[Rd] Fast Kendall's Tau

Adler, Avraham Avraham.Adler at guycarp.com
Wed Jun 27 17:10:40 CEST 2012


> -----Original Message-----
> From: Prof Brian Ripley [mailto:ripley at stats.ox.ac.uk]
> Sent: Wednesday, June 27, 2012 1:24 AM
> To: Duncan Murdoch
> Cc: Adler, Avraham; r-devel at r-project.org
> Subject: Re: [Rd] Fast Kendall's Tau
> 
> On 26/06/2012 22:44, Duncan Murdoch wrote:
>> On 12-06-25 2:48 PM, Adler, Avraham wrote:
>>> Hello.
>>>
>>> Has any further action been taken regarding implementing David
>>> Simcha's fast Kendall tau code (now found in the package pcaPP as
>>> cor.fk) into R-base? It is literally hundreds of times faster,
>>> although I am uncertain as to whether he wrote code for testing the
>>> significance of the parameter. The last mention I have seen of this
>>> was in
>>> 2010<https://stat.ethz.ch/pipermail/r-devel/2010-February/056745.html>.
>>
>> You could check the NEWS file, but I don't remember anything being
>> done along these lines.  If the code is in a CRAN package, there
>> doesn't seem to be any need to move it to base R.
>
> In addition, this is something very specialized, and the code in R is fast
> enough for all but the most unusual instances of that specialized task.
> example(cor.fk) shows the R implementation takes well under a second for 2000
> cases (a far higher value than is usual).
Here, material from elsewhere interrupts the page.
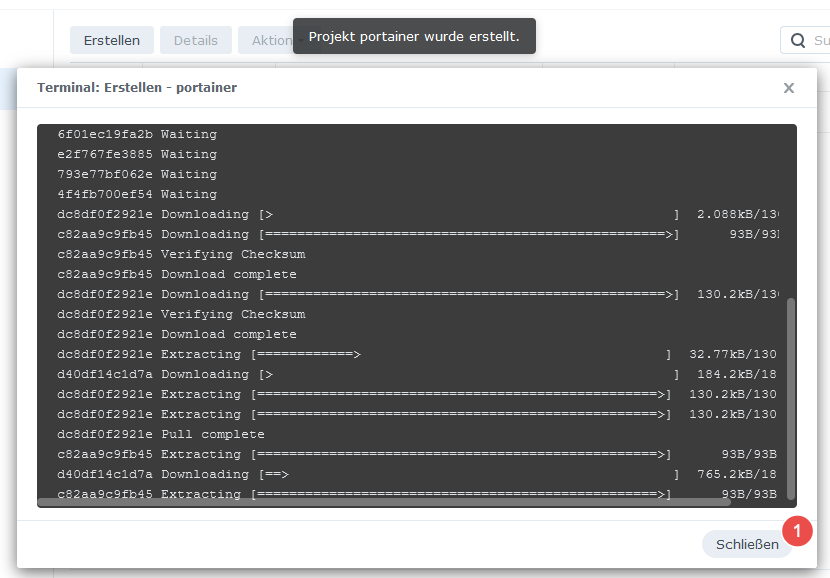Click the terminal horizontal scrollbar thumb
Image resolution: width=830 pixels, height=578 pixels.
(x=384, y=502)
Thank you all very much for the replies. I was approaching the problem from the vantage point of trying to fit Archimedean copulas to events which come from non-elliptical distributions, and had a few hundred thousand data points. Not as bad as the authors of this paper, <http://vigna.dsi.unimi.it/ftp/papers/ParadoxicalPageRank.pdf> who needed to calculate Kendall's tau based on hundreds of millions of pairs(!). I wrote an implementation in VBA, and when I went to R to confirm my calculations, I was surprised to see that even my VBA code was probably hundreds of times as fast as R (on a vector of exactly 100,000 pairs). The implementation in pcaPP runs in a second or less on the same vector.

Perhaps, as was suggested in another e-mail, the least intrusive (and best bang-for-buck) option is to have the documentation/help of "cor" updated to refer to cor.fk so that more people can be made aware of the availability for those of us who have to deal with ungainly data sets.